RESCRIPt for entire Blast Nucleotide database?

Hi all,

I'm not sure how to use the RESCRIPt plugin, or if I should be using it for my project. I'm hoping some one might be able to steer me in the right direction!

I'm trying to run a consensus blast for custom amplicon libraries (which are not 16s or 18s etc) on the Blast nucleotide database.

I'm trying to do this in order to create Qiime2 qza files in order to run the "qiime feature-classifier classify-consensus-blast".

So my three questions are:

  1. Is RESCRIPt appropriate for downloading the Blast N database - or is that too large? I saw the NCBI policy that large downloads need to be done in a certain time frame and night. I also saw the command parameters that need to be changed for larger downloads. I can't narrow down the database to certain kingdom or organism etc, because we actually need to search the entire nucleotide database for our project.

  2. How do I find the identifier of the Blast N database for the p-query parameter? I couldn't find in the example how to find the identifier on the NCBI website. The example (found here) code has " --p-query '33175[BioProject] OR 33317[BioProject]', but I don't know how those identifiers are found.

qiime rescript get-ncbi-data
--p-query 'Blast n?'
--o-sequences ncbi-refseqs-unfiltered.qza
--o-taxonomy ncbi-refseqs-taxonomy-unfiltered.qza

  1. Besides RESCRIPt, is there another way I can generate the reference reads and reference taxonomy QZA files for Qiime2's "qiime feature-classifier classify-consensus-blast" command?

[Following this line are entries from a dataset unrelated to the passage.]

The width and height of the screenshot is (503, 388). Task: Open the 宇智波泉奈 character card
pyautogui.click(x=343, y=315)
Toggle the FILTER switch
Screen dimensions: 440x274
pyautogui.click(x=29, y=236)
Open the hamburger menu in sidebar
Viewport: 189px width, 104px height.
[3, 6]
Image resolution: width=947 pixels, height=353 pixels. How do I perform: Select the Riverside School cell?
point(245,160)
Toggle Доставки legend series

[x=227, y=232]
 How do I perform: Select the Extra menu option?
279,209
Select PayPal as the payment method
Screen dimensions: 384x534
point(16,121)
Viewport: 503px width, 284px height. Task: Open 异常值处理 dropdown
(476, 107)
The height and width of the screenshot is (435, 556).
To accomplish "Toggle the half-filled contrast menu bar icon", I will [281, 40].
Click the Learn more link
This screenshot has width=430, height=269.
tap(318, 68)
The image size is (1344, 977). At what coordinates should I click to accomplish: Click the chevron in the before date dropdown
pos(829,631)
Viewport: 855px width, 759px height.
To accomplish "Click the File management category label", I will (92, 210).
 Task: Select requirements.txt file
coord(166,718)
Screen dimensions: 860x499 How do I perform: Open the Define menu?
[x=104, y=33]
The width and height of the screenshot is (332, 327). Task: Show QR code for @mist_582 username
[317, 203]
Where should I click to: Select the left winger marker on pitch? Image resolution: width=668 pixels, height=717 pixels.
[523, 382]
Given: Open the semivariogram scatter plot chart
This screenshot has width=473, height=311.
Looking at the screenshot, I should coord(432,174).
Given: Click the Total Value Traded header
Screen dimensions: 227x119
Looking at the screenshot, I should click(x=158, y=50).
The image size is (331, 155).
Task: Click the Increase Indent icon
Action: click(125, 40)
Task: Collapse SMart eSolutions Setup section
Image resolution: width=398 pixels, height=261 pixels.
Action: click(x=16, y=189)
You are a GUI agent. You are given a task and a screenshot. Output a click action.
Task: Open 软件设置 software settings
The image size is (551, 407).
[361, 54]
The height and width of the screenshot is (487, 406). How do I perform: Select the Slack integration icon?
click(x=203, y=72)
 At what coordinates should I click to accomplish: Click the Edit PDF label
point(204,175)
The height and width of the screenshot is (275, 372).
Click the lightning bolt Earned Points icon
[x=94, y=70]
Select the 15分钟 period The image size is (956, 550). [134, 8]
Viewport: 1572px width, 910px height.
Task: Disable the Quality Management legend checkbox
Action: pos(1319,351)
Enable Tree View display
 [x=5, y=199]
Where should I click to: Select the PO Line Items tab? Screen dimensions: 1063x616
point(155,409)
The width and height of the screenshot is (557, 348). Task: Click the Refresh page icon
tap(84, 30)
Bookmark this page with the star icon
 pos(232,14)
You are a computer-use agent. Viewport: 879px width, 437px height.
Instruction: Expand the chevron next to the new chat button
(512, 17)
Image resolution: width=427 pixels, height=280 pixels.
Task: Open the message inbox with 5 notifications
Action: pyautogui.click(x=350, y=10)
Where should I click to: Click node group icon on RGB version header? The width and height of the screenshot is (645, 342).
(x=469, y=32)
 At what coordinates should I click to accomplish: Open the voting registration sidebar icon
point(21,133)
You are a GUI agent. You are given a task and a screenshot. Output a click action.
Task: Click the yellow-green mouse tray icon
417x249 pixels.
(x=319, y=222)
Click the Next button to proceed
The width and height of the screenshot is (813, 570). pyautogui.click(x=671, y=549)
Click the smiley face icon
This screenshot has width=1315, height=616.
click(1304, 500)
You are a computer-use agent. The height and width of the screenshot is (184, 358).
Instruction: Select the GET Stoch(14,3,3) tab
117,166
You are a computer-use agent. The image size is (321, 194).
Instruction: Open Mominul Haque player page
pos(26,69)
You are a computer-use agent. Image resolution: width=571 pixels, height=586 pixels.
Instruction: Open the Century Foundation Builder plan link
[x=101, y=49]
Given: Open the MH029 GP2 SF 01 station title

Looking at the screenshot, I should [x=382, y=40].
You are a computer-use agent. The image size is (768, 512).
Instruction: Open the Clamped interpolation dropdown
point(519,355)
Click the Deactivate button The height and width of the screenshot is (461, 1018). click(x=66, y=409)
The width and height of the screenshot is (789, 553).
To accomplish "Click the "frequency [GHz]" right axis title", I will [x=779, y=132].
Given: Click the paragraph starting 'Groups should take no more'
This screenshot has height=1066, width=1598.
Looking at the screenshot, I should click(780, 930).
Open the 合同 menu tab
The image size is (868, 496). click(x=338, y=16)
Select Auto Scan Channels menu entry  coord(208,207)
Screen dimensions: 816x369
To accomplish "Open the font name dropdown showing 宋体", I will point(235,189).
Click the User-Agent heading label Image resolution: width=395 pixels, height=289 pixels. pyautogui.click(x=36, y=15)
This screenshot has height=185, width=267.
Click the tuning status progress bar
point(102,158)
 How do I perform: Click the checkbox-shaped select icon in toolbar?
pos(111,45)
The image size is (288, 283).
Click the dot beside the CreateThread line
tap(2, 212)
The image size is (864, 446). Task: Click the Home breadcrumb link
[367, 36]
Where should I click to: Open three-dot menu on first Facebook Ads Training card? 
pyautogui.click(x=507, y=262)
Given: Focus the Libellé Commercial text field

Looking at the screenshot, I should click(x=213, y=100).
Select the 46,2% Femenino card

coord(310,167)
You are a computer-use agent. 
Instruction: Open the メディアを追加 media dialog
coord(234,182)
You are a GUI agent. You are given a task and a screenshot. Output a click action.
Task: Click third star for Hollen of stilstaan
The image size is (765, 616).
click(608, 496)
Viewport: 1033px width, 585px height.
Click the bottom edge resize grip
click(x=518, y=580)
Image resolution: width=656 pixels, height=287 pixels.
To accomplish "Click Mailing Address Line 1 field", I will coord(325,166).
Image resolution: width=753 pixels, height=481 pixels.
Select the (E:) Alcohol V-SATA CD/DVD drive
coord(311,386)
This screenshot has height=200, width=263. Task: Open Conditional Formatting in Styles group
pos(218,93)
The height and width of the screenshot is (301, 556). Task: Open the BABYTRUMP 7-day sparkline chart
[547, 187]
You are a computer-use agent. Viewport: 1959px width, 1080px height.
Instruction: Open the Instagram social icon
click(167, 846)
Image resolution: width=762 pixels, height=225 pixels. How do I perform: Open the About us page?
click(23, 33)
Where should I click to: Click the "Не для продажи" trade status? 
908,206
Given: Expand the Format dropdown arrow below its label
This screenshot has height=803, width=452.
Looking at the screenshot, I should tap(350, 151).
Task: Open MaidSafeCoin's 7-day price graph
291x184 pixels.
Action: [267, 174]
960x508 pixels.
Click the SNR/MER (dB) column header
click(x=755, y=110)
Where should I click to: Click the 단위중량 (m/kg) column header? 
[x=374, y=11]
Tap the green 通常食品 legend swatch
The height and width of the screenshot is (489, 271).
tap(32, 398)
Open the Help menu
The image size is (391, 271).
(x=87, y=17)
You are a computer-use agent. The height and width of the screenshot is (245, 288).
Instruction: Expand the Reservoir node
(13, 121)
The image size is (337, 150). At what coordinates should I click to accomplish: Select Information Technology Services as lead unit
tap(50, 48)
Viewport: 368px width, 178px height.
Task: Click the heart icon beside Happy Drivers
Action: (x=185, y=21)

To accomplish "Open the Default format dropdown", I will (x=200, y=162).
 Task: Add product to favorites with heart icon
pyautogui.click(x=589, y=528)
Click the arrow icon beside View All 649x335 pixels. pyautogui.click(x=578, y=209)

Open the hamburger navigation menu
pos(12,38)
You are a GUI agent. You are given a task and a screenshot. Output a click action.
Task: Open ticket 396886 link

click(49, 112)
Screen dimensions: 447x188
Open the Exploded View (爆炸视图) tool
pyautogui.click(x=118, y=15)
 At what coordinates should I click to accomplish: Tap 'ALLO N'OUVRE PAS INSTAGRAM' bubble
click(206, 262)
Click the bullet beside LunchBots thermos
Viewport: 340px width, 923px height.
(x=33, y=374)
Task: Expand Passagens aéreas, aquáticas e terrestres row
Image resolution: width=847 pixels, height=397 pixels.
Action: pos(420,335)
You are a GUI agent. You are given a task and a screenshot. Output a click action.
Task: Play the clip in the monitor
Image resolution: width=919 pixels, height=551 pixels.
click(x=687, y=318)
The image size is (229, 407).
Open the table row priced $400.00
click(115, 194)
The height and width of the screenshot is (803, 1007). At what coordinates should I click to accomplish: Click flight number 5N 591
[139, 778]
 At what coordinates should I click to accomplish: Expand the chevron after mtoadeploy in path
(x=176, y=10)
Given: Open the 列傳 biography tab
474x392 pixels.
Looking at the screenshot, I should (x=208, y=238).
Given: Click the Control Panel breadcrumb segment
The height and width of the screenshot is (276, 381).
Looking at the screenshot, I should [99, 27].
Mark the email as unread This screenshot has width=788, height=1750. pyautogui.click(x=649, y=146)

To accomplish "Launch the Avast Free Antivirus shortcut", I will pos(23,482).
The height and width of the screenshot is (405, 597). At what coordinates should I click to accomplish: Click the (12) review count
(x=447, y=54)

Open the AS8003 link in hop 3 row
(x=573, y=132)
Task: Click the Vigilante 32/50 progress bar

Many thanks for reading, and thanks in advance for any insight.

Hi @ahale004,

RE 1: RESCRIPt does not currently provide tools to directly download pre-formatted BLAST databases, e.g. ('nt'), which are located here ftp://ftp.ncbi.nih.gov/blast/db/. Using the full pre-formatted nt database would be much quicker than downloading and compiling yourself. You can, read up on how to run BLAST locally.

One of the other devs reminded me that we have been considering adding this feature to RESCRIPt via these relevant GitHub PRs:

But we do not yet have a time-line for when we'll be able to implement this. Until then, I'd recommend a making several amplicon-specific reference databases. More on this below....

RE 2: As far as I know, it is not possible to download the nucleotide BLAST database via a query.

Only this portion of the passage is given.